Es folgt das Absetzen des Präparates aboral der Klemme.
Das Damlumen wird gesäubert, der Kopf des Staplers in das Darmlumen eingebracht und mittels der gesetzten Tabaksbeutelnaht fixiert.
Anschließend wird der Darm nach intraabdominell reponiert, die Bauchdecke schichtgerecht verschlossen und erneut das Pneumoperitoneum angelegt.
10. Anastomosierung des Kolons
Nachdem der Anus atraumatisch dilatiert wurde, wird der Zirkularstapler vorsichtig rektal eingeführt.
Erst nach exakter Positionierung des Stapler wird der Dorn ausgefahren, wobei die Perforation des Rektumstumpfes mittig und direkt neben der Klammernahtreihe erfolgen sollte.
Der Staplerkopf wird konnektiert.
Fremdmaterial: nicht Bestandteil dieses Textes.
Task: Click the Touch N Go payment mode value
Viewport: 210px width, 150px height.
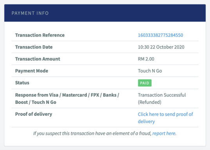Action: point(150,71)
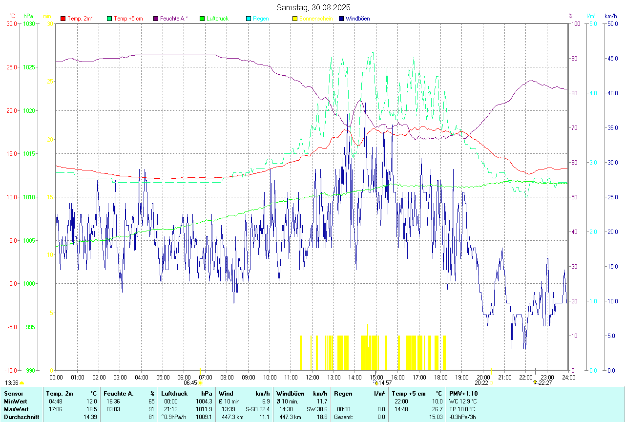The width and height of the screenshot is (625, 422).
Task: Click the MaxWert row label
Action: click(x=16, y=409)
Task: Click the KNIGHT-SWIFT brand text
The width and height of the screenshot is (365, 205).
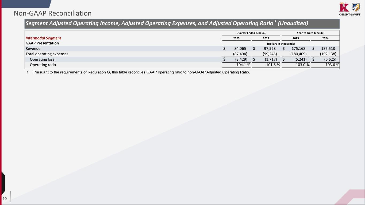Action: click(x=349, y=15)
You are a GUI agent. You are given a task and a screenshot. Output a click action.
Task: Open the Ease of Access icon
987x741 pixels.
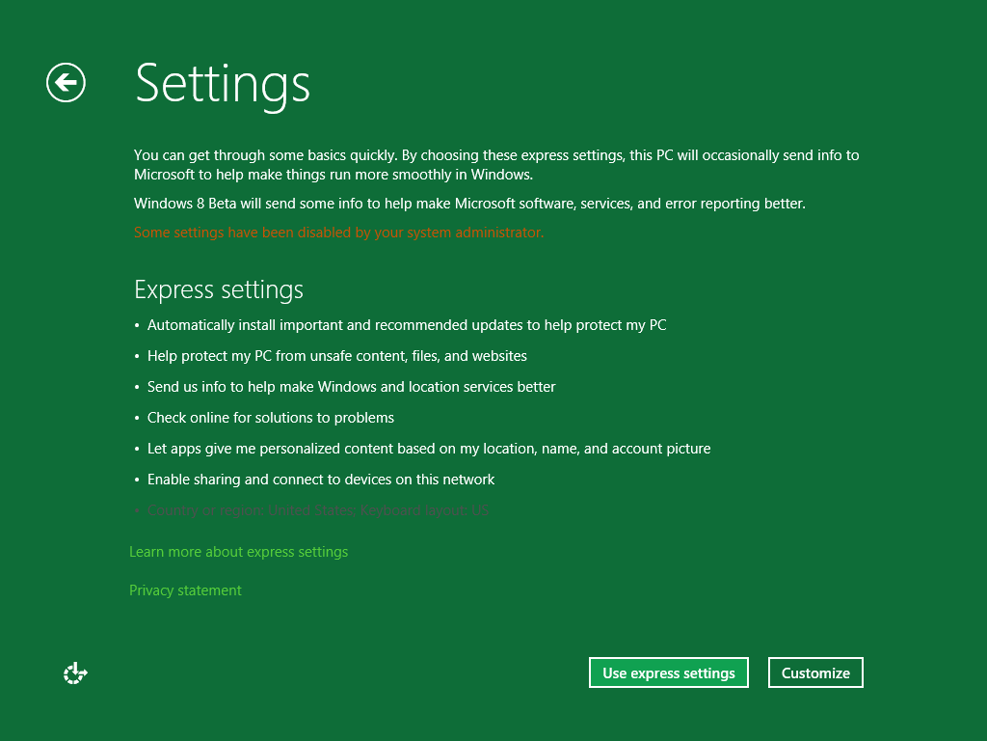tap(75, 673)

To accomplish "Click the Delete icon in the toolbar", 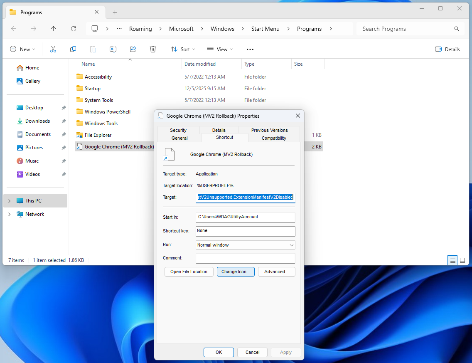I will point(153,49).
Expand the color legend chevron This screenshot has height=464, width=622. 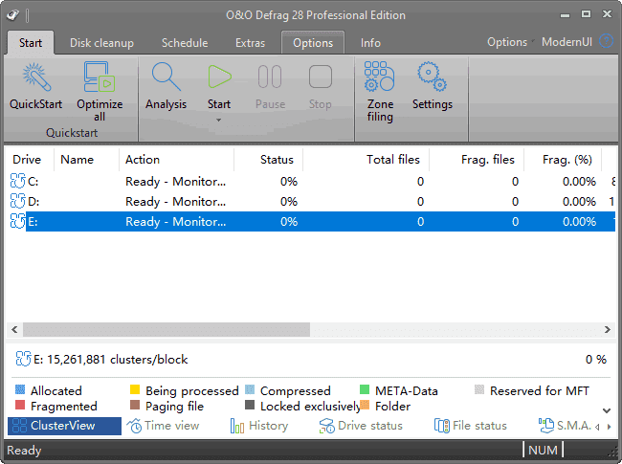pos(605,410)
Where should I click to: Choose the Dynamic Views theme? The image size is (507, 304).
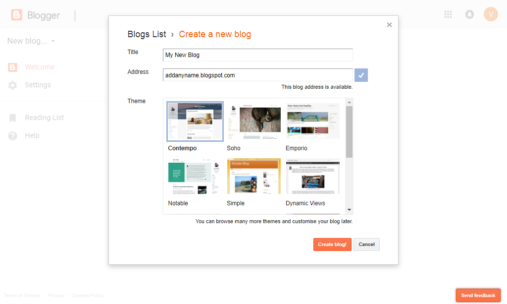pyautogui.click(x=313, y=177)
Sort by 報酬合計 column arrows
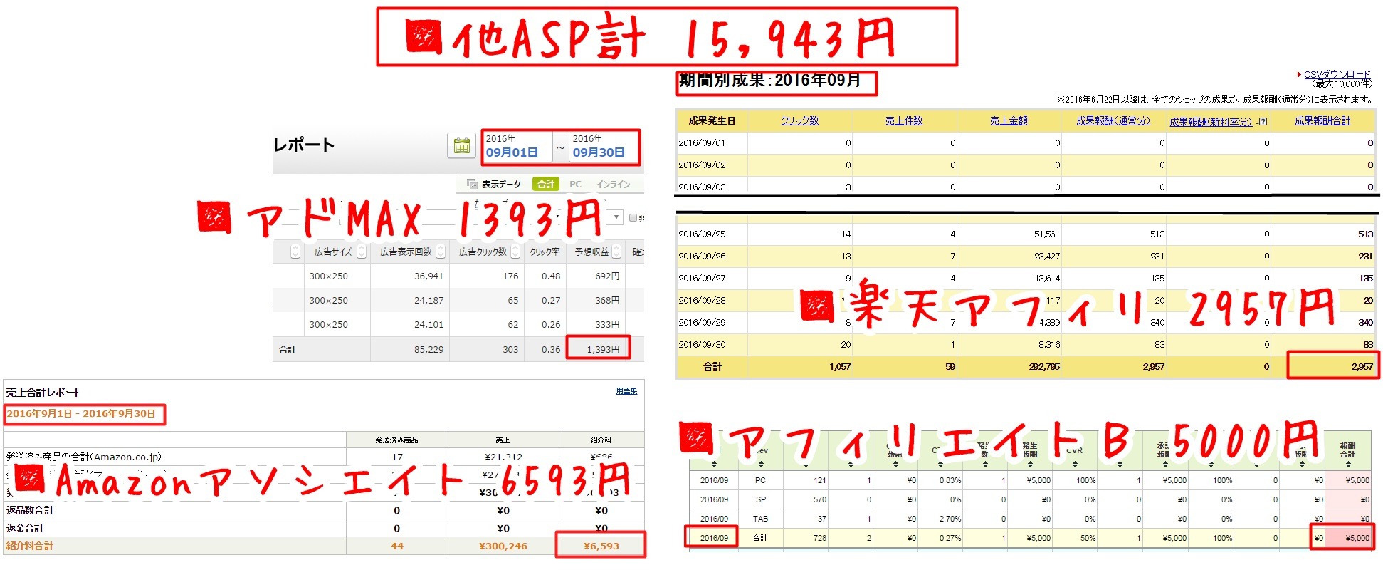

Um eine Rotation des linksseitigen Kolons zu vermeiden, wird die Taenia libera auf der gesamten Länge der Mobilisation inspiziert.
Erst jetzt erfolgt das Schließen des Staplers und damit die Komplettierung der Anastomose.
Der Stapler wird vorsichtig zurückgezogen und anschließend die Geweberinge auf Vollständigkeit überprüft.
Cave: Es ist zu vermeiden, beim Schließen des Staplers akzidentell Gewebe oder Organe des kleinen Beckens in den Stapler einzuklemmen.
11. Anastomosenkontrolle / Beendigung der Operation
Der Patient wird nun wieder in eine leichte Anti-Trendelenburg-Lage gebracht.
Das kleine Becken wird mit Spülflüssigkeit aufgefüllt, anschließend werden 100 ml Luft von rektal insuffliert.
Das Aufsteigen von Blasen ist ein Indiz für die primäre Insuffizienz der Anastomose.
Die Spülflüssigkeit wird abgesaugt, eine Easy-Flow-Drainage in das kleine Becken eingelegt.
Es folgt das Zurückziehen der Trokare unter Sicht, sowie der Verschluss der Bauchwandfaszie und der Haut.